(Element lookup entries)
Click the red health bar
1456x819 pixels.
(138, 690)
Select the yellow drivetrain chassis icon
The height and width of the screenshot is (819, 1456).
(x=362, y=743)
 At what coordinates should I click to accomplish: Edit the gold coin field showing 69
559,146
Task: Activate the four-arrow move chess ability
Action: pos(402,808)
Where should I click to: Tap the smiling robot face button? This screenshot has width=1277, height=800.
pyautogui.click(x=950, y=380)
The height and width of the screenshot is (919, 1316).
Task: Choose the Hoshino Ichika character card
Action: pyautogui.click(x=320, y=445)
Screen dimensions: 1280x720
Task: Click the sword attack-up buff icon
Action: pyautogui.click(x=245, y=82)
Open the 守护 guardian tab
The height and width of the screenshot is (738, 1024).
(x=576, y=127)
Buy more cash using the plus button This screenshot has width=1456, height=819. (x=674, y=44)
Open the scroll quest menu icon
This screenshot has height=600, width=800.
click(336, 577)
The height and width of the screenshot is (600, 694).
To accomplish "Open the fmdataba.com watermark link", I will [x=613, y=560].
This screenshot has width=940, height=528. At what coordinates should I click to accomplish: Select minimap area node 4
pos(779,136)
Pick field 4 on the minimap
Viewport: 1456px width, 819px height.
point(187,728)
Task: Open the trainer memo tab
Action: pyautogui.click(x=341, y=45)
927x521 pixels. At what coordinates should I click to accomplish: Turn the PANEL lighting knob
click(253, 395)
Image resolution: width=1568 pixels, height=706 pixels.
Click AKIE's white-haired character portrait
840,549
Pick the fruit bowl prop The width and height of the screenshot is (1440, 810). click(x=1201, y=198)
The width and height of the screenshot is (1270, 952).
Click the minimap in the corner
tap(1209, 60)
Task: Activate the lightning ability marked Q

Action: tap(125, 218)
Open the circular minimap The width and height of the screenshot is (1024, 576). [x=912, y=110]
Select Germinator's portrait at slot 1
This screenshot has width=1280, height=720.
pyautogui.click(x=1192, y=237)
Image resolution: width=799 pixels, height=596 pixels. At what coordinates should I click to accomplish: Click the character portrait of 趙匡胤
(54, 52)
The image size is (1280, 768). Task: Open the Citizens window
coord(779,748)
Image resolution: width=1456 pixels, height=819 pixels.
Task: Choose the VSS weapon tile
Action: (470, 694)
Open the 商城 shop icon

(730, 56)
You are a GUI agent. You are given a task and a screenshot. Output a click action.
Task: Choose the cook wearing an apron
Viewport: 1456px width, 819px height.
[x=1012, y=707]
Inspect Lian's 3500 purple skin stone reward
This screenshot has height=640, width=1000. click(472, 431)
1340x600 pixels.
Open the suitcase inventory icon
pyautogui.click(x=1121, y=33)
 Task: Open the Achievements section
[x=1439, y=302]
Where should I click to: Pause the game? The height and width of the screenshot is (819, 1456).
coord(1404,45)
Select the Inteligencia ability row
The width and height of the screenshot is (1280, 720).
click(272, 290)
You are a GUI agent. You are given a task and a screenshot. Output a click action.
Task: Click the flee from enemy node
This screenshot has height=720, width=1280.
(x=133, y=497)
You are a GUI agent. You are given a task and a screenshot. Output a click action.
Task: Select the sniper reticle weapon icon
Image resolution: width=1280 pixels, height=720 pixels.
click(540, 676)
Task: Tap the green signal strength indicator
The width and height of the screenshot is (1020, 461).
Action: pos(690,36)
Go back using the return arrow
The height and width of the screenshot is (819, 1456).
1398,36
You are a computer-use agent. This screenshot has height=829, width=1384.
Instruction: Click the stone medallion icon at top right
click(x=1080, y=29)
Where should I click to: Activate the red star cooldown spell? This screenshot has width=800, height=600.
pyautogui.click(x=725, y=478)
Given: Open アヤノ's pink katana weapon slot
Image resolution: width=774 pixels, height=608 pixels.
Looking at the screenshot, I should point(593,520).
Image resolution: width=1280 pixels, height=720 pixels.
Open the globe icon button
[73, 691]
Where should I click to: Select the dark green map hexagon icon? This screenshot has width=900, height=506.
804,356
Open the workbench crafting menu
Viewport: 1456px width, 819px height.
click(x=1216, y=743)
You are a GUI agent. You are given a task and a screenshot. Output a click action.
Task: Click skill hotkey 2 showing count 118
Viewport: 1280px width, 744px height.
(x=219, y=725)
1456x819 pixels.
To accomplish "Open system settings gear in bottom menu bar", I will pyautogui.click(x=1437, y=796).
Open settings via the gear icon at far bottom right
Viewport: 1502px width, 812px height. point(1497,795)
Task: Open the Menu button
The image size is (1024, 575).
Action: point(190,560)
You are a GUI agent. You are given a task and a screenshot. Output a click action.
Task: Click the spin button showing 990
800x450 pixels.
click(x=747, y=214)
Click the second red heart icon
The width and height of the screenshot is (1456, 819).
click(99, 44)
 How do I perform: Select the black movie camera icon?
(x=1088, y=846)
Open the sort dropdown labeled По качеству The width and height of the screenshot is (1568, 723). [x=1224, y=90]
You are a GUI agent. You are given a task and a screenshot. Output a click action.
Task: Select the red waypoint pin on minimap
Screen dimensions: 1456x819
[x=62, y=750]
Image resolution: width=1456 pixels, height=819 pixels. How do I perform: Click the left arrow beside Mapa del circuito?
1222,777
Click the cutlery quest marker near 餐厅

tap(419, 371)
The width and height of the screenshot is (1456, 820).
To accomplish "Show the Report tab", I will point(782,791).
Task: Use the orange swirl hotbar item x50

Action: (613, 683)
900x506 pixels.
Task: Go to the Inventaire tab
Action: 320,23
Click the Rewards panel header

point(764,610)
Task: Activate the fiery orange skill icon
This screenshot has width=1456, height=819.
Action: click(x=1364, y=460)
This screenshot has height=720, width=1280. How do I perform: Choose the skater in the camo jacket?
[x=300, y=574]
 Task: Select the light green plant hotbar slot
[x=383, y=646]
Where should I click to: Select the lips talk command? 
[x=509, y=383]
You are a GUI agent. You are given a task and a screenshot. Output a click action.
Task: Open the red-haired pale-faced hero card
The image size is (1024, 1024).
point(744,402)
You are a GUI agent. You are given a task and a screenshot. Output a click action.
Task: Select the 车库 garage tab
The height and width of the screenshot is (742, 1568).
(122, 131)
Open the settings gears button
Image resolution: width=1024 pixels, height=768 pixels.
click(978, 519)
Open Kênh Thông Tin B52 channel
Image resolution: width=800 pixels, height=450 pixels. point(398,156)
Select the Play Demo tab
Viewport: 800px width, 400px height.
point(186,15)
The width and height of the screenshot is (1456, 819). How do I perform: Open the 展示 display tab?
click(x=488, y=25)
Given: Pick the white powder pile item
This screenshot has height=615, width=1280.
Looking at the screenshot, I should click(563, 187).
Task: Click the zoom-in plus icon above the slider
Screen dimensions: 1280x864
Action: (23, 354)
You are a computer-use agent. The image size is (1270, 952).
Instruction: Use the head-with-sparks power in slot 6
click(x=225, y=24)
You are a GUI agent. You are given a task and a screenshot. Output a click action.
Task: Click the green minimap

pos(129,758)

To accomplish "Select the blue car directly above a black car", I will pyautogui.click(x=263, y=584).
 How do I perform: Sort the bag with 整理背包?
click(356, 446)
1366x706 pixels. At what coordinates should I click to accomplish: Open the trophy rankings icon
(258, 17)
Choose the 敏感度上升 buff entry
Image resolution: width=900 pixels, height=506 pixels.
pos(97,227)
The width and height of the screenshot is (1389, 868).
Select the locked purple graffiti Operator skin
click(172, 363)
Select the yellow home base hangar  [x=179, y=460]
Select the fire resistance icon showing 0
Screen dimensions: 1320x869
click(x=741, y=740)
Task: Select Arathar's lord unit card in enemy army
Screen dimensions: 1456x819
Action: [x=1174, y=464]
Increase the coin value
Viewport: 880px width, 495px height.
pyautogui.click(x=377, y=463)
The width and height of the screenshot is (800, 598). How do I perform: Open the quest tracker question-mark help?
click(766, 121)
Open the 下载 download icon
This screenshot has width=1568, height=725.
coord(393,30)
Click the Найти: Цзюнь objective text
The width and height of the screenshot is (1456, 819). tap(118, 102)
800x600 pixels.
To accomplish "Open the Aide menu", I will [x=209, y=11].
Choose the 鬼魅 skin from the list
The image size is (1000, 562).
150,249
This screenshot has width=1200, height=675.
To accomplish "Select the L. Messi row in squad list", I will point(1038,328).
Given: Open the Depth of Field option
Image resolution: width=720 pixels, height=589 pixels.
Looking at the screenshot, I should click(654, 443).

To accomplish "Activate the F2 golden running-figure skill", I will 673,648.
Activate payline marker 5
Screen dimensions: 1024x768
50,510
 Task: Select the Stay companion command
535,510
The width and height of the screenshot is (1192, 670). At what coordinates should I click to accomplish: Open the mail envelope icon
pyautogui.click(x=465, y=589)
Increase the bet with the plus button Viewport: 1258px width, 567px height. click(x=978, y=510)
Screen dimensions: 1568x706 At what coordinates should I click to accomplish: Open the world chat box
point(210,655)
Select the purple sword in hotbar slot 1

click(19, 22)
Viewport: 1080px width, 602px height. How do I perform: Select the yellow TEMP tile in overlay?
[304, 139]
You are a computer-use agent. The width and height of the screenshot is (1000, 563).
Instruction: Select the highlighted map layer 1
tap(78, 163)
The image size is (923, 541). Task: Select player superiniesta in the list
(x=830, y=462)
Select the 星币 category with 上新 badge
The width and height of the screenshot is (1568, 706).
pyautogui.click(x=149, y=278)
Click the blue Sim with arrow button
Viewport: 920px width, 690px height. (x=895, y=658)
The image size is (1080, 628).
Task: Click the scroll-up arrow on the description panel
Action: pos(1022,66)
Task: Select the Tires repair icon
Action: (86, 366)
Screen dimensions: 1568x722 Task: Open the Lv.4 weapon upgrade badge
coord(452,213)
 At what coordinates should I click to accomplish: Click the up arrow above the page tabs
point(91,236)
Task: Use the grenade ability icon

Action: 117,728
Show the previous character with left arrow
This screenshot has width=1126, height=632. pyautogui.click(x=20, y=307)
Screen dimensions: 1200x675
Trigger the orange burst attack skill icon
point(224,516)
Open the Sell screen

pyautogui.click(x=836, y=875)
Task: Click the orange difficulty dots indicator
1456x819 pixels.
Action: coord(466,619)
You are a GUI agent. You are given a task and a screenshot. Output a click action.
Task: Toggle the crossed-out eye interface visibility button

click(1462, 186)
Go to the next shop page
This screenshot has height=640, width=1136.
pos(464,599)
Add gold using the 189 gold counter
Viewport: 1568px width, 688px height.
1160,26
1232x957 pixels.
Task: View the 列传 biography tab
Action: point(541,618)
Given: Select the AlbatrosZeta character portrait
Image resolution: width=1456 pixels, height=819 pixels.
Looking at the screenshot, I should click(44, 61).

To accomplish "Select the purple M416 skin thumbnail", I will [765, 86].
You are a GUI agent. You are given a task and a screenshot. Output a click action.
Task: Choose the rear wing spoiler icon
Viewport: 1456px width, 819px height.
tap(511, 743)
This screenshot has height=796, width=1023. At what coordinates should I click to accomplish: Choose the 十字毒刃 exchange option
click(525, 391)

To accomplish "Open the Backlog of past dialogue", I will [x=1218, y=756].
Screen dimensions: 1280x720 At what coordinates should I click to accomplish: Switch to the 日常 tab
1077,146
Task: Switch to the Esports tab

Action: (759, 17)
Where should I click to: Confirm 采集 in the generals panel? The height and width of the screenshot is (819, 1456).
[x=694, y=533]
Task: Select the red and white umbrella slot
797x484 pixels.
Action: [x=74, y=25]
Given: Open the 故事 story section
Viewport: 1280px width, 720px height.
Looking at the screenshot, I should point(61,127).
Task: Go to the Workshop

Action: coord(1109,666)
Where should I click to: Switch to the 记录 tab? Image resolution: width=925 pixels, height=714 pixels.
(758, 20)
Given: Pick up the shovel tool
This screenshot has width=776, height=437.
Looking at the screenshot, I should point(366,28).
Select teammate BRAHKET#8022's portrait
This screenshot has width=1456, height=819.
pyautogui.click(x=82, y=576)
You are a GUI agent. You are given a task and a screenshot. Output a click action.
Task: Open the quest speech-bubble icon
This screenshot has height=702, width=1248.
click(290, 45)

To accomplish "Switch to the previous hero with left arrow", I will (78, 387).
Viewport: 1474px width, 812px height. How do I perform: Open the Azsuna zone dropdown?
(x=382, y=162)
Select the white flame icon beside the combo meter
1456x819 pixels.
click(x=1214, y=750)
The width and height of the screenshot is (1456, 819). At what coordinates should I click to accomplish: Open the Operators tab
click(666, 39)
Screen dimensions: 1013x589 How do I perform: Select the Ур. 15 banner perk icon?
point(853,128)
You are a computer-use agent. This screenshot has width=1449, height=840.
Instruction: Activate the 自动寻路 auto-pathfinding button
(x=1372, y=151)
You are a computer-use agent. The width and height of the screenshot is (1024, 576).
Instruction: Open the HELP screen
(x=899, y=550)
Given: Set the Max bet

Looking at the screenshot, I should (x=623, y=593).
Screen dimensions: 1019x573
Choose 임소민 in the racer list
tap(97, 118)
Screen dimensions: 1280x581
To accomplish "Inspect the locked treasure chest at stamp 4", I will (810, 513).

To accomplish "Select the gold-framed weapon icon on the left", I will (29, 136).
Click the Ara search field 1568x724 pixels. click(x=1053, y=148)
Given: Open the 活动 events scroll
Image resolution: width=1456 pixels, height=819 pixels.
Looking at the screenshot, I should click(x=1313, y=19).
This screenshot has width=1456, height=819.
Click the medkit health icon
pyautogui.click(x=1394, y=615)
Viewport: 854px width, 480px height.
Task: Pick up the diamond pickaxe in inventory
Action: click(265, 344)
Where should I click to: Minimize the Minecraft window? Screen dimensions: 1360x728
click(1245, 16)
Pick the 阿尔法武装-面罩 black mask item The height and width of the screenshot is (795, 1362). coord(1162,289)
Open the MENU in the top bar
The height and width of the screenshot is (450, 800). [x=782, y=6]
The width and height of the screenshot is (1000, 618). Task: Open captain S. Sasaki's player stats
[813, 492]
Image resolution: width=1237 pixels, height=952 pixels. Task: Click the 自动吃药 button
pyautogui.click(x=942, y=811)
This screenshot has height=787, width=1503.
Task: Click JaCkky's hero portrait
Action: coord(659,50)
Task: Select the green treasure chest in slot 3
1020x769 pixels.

# WHAT YOU HAVE TO DO
Rewrite the lines from the one containing "has height=829, width=1384." up to and including the one containing "[x=62, y=750]" as a Markdown table with the columns No. and Text, one line per row and blank lines omitted.

# ANSWER TO THIS EXERCISE
| No. | Text |
|---|---|
| 1 | You are a computer-use agent. This screenshot has height=829, width=1384. |
| 2 | Instruction: Click the stone medallion icon at top right |
| 3 | click(x=1080, y=29) |
| 4 | Where should I click to: Activate the red star cooldown spell? This screenshot has width=800, height=600. |
| 5 | pyautogui.click(x=725, y=478) |
| 6 | Given: Open アヤノ's pink katana weapon slot |
| 7 | Image resolution: width=774 pixels, height=608 pixels. |
| 8 | Looking at the screenshot, I should point(593,520). |
| 9 | Image resolution: width=1280 pixels, height=720 pixels. |
| 10 | Open the globe icon button |
| 11 | [73, 691] |
| 12 | Where should I click to: Select the dark green map hexagon icon? This screenshot has width=900, height=506. |
| 13 | 804,356 |
| 14 | Open the workbench crafting menu |
| 15 | Viewport: 1456px width, 819px height. |
| 16 | click(x=1216, y=743) |
| 17 | You are a GUI agent. You are given a task and a screenshot. Output a click action. |
| 18 | Task: Click skill hotkey 2 showing count 118 |
| 19 | Viewport: 1280px width, 744px height. |
| 20 | (x=219, y=725) |
| 21 | 1456x819 pixels. |
| 22 | To accomplish "Open system settings gear in bottom menu bar", I will pyautogui.click(x=1437, y=796). |
| 23 | Open settings via the gear icon at far bottom right |
| 24 | Viewport: 1502px width, 812px height. point(1497,795) |
| 25 | Task: Open the Menu button |
| 26 | The image size is (1024, 575). |
| 27 | Action: point(190,560) |
| 28 | You are a GUI agent. You are given a task and a screenshot. Output a click action. |
| 29 | Task: Click the spin button showing 990 |
| 30 | 800x450 pixels. |
| 31 | click(x=747, y=214) |
| 32 | Click the second red heart icon |
| 33 | The width and height of the screenshot is (1456, 819). |
| 34 | click(99, 44) |
| 35 |  How do I perform: Select the black movie camera icon? |
| 36 | (x=1088, y=846) |
| 37 | Open the sort dropdown labeled По качеству The width and height of the screenshot is (1568, 723). [x=1224, y=90] |
| 38 | You are a GUI agent. You are given a task and a screenshot. Output a click action. |
| 39 | Task: Select the red waypoint pin on minimap |
| 40 | Screen dimensions: 1456x819 |
| 41 | [x=62, y=750] |